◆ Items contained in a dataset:
◆ ◆ ◆ ◆ ◆ ◆ ◆

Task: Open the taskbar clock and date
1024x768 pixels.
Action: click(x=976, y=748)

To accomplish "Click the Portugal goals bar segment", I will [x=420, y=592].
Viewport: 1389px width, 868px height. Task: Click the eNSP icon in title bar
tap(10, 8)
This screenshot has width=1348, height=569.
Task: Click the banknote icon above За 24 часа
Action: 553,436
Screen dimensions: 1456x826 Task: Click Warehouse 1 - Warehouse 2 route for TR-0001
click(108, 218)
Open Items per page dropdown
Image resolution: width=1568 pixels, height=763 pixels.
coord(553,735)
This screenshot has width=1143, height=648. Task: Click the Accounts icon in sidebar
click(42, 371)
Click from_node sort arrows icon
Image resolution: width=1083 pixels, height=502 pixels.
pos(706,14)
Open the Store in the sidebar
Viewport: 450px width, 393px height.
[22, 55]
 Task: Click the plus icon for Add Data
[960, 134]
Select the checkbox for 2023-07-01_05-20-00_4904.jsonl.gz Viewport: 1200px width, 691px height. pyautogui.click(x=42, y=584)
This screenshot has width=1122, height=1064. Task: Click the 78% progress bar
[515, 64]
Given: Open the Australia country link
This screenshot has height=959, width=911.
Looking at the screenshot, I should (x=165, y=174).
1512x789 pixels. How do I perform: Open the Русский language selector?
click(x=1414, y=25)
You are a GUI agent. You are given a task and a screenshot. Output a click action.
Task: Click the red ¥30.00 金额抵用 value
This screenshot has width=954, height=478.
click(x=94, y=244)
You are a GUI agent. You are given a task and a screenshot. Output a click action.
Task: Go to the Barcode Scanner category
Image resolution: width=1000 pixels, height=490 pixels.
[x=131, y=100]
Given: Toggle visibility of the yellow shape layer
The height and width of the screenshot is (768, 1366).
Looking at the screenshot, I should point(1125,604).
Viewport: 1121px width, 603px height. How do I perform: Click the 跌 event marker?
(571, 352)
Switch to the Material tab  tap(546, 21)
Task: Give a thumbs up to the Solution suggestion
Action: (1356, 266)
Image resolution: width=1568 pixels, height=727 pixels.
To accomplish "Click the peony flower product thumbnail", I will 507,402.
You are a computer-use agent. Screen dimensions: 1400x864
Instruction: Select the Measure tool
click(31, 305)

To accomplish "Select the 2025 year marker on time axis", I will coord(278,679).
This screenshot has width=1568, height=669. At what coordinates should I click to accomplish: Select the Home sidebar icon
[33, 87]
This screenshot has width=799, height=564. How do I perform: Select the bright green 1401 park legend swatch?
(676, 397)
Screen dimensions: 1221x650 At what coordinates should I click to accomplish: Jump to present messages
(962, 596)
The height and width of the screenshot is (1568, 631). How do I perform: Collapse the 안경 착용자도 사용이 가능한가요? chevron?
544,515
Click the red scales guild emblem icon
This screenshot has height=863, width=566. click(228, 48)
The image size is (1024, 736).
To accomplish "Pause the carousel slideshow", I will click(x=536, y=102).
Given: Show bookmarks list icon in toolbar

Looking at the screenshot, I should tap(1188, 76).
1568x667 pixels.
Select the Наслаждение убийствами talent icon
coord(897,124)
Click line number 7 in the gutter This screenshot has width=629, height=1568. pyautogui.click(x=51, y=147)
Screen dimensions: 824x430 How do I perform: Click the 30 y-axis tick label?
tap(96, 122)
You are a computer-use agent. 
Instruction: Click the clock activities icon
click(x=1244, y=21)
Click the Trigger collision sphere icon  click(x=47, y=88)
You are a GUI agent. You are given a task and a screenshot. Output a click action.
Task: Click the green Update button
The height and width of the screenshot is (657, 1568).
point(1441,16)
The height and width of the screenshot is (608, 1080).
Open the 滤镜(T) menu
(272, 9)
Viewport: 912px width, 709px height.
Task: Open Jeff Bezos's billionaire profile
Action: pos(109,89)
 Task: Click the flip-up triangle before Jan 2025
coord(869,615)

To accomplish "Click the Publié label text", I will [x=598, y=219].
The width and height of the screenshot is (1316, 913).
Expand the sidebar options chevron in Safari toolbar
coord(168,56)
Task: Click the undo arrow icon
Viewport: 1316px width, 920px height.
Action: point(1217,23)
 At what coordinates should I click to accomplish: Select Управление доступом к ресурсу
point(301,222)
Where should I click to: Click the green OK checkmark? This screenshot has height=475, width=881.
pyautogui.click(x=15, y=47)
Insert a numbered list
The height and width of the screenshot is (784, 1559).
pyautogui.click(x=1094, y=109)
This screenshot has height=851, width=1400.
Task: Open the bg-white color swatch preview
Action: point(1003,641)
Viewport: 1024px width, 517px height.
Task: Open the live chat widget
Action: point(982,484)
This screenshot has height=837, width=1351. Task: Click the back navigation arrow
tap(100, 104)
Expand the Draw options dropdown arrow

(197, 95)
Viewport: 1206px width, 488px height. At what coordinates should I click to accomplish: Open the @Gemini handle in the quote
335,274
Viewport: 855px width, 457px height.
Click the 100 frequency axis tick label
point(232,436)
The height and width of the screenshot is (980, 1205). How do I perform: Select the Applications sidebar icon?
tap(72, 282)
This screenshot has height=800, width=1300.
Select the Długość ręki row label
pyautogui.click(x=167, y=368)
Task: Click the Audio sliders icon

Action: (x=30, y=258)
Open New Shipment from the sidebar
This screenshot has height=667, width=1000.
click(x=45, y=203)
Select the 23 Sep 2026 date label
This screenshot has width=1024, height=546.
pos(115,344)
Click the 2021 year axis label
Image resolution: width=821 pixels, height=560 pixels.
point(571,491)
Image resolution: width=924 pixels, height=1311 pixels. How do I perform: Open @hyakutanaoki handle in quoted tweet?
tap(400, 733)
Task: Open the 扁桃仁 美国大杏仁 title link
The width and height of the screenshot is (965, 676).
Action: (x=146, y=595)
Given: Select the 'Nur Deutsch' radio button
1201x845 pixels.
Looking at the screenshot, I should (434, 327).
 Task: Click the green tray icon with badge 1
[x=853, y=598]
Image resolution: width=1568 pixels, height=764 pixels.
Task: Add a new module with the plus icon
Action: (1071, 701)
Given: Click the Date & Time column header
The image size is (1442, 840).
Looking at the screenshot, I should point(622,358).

◆ ◆ ◆ ◆ ◆ ◆ ◆

Identify every line of the items above that contains the string "sidebar", and copy each one.

This screenshot has width=1143, height=648. Task: Click the Accounts icon in sidebar
Open the Store in the sidebar
This screenshot has width=1568, height=669. At what coordinates should I click to accomplish: Select the Home sidebar icon
Expand the sidebar options chevron in Safari toolbar
The height and width of the screenshot is (980, 1205). How do I perform: Select the Applications sidebar icon?
Open New Shipment from the sidebar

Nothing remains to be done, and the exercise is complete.